Sam/Kini, Asha/Alexander, Valerie/Stella, Emily/Layana, Dom/Ken, Daniel/Mitchell

- Guest Judge: Little Big Town
- WINNER: Alexander & Asha
- ELIMINATED: Daniel

=== Episode 4: Fashion 911 ===
Original airdate:

The Unconventional Challenge finds the designers turning New York City emergency services materials into runway-worthy looks.

- Guest Judge: Johnny Wujek
- WINNER: Sam
- ELIMINATED: Stella

===Episode 5: Birthday Suits===
Original airdate:

The designers must create winter wear to keep uninhibited naturists toasty warm on the naked runway.

- Guest Judge: Aimee Song (Blogger: Song of Style) and Naeem Khan
- WINNER: Emily
- ELIMINATED: None

===Episode 6: Going for Baroque===
Original airdate:

The designers celebrate Baroque fashion by creating couture inspired gowns.

- Guest Judge: Coco Rocha and Keren Craig
- WINNER: Ken
- ELIMINATED: Mitchell

===Episode 7: Bait and Stitch===
Original airdate:

The All Stars are challenged to create evening resort wear from fabric preselected by another designer.

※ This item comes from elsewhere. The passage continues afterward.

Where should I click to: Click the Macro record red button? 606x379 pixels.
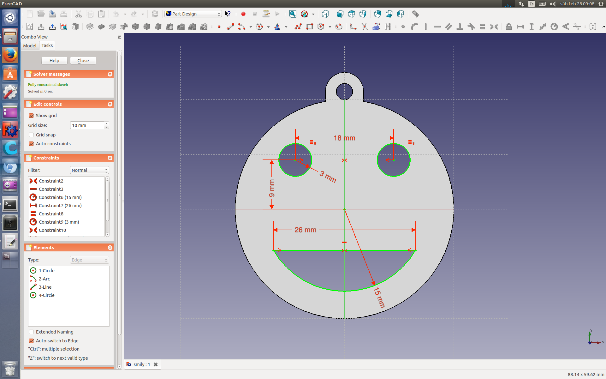[x=243, y=14]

- Guest Judge: Megan Hilty
- WINNER: Dom
- ELIMINATED: Valerie

=== Episode 8: Once Upon a Runway ===
Original airdate:

Laura Michelle Kelly, star of Broadway's Finding Neverland, challenges the designers to re-imagine looks for classic fairy-tale characters.
The characters are assigned thus:
Alexander: Cinderella;
Asha: Rapunzel;
Dom: Tinkerbell;
Emily: The Snow Queen;
Ken: Snow White;
Kini: Alice (in Wonderland);
Layana: Belle;
Sam: The Little Mermaid.

- Guest Judge: Kesha and Brad Goreski
- WINNER: Asha
- ELIMINATED: Alexander

=== Episode 9: A Touch of Style ===
Original airdate:

The designers must combine sports and fashion to create high-end leisure wear inspired by the "Touch by Alyssa Milano" line.

- Guest Judge: Kristin Cavallari
- WINNER: Kini
- ELIMINATED: Layana

=== Episode 10: Rebel With A Cause ===
Original airdate:

Fashion designer Zac Posen and actress Debi Mazar join the judges to critique sophisticated summer looks with an edge.

- Guest judge: Debi Mazar and Zac Posen
- WINNER: Emily
- ELIMINATED: Asha

=== Episode 11: State of Art ===
Original airdate:

Tensions run high as the designers are pushed to the limit to create avant-garde fashion inspired by contemporary art.

- Guest judge: Boy George
- WINNER: Ken
- ELIMINATED: Emily

=== Episode 12: Prince of Prints ===
Original airdate:

Four surprise guests return to advise the designers as they create print-on-print looks for Nina Garcia: two designers battle to make the finale.

- Guest Judge: Nina García, Dmitry Sholokhov, Mondo Guerra, Seth Aaron Henderson, Anthony Ryan Auld
- WINNER: Dom
- ELIMINATED: Sam

=== Episode 13: New York State of Mind ===
Original airdate:

The designers are challenged to create collections that are inspired by New York: the winner is chosen.